Hiszpania toczy wyścig z czasem, aby odśnieżyć drogi i dowieźć na czas szczepionki na COVID-19 oraz żywność obszarom najbardziej dotkniętym przez śnieżycę Filomenę. Obfite opady doprowadziły do chaosu komunikacyjnego w wielu regionach kraju. Do tej pory z powodu gwałtownej pogody zmarło pięć osób.
Ze skutkami śnieżycy Filomena, która od piątku szaleje w Hiszpanii, walczy ponad 1500 żołnierzy. Śnieg i niska temperatura przyniosły także tragiczne żniwo. W poniedziałek przed południem hiszpańskie służby medyczne potwierdziły zgon piątej ofiary żywiołu. 55-letni mężczyzna zmarł na zawał serca w aucie, które ugrzęzło w śniegu w okolicach katalońskiej Tarragony. Poprzednie dwie ofiary śmiertelne odnotowano w aglomeracji Madrytu, dwie w prowincji Malaga.
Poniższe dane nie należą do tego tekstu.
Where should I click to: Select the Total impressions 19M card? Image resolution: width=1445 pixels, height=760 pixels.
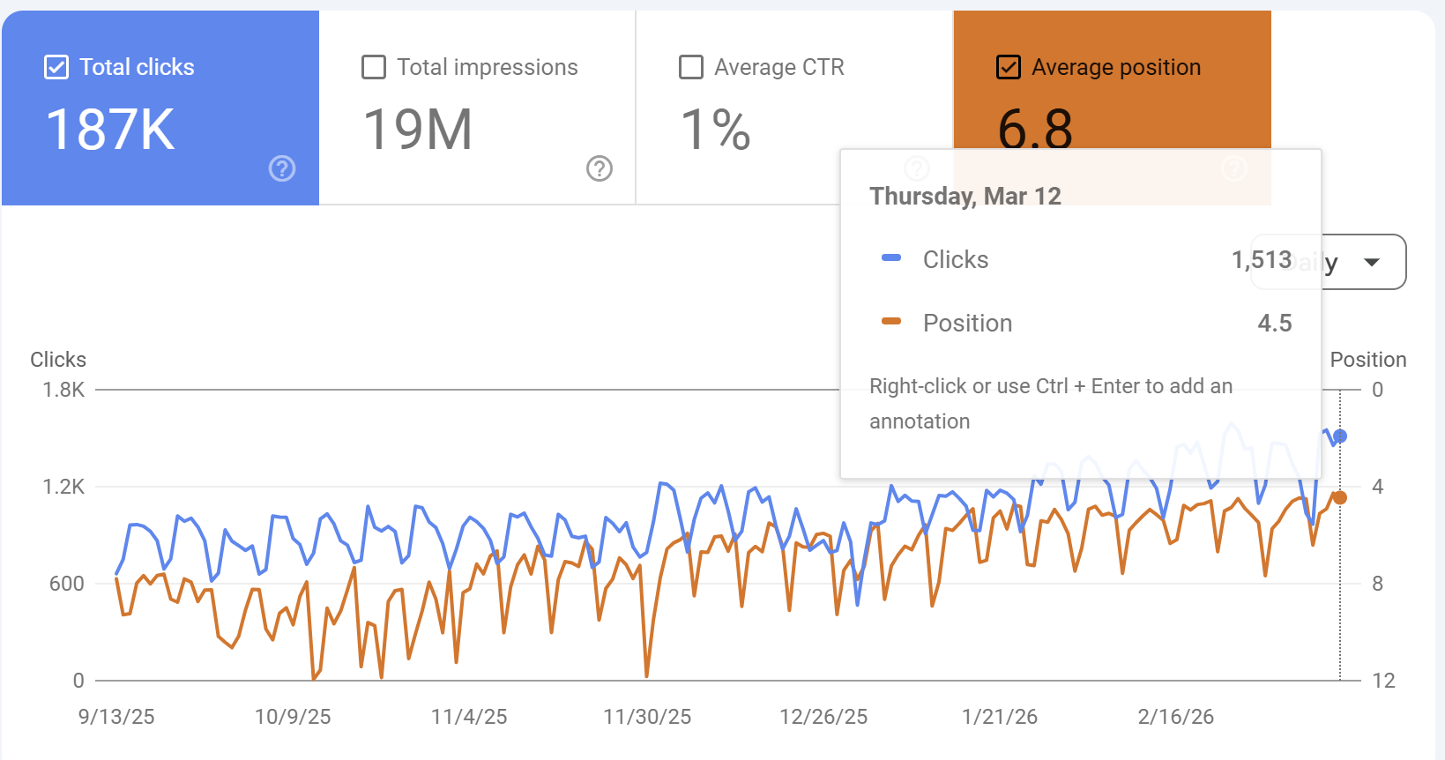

Na większości terytorium kraju panuje chaos komunikacyjny, spowodowany śniegiem zalegającym na drogach i trasach kolejowych. Nie odbywały się zajęcia w szkołach.
Konwoje ze szczepionkami
Wojskowi pomagają głównie przy ewakuacji osób z samochodów, które ugrzęzły w śniegu lub zostały uwiezione w licznych na hiszpańskich drogach korkach. Łącznie w poniedziałek rano nieprzejezdnych jest ponad 800 tras.
Jak wyjaśniła w poniedziałek szefowa resortu obrony Margarita Robles, część żołnierzy wchodzi w skład ekip medycznych, które docierają do chorych w miejscowościach odciętych od świata przez śnieżycę.
Pomimo częściowego zamknięcia lotnisk w Hiszpanii, w poniedziałek rano do kilku portów lotniczych w kraju dostarczone zostały ładunki szczepionek od firmy Pfizer. Łącznie dotarło tam 350 tysięcy dawek.
Zasypana stolica
Największy chaos komunikacyjny wskutek ataku zimy panuje w środkowej części Hiszpanii, szczególnie we wspólnocie autonomicznej Madrytu. Od piątku do soboty spadło tam do 50 centymetrów śniegu.
Opady śniegu uwięziły na dwie noce około 100 osób, w tym pracowników i klientów, w centrum handlowym w mieście Majadahonda w północnej części wspólnoty autonomicznej Madryt. Jak opowiadał dziennikarzom pracownik jednej z restauracji, ludzie spali na ziemi na kartonach.
W nocy z niedzieli na poniedziałek, w niektórych częściach kraju, termometry pokazały -8 stopni Celsjusza. Państwowa Agencja Meteorologiczna (AEMET) wydała ostrzeżenia przed silnym mrozem. Meteorolodzy przewidują, że niezwykła fala zimna na Półwyspie Iberyjskim potrwa do czwartku.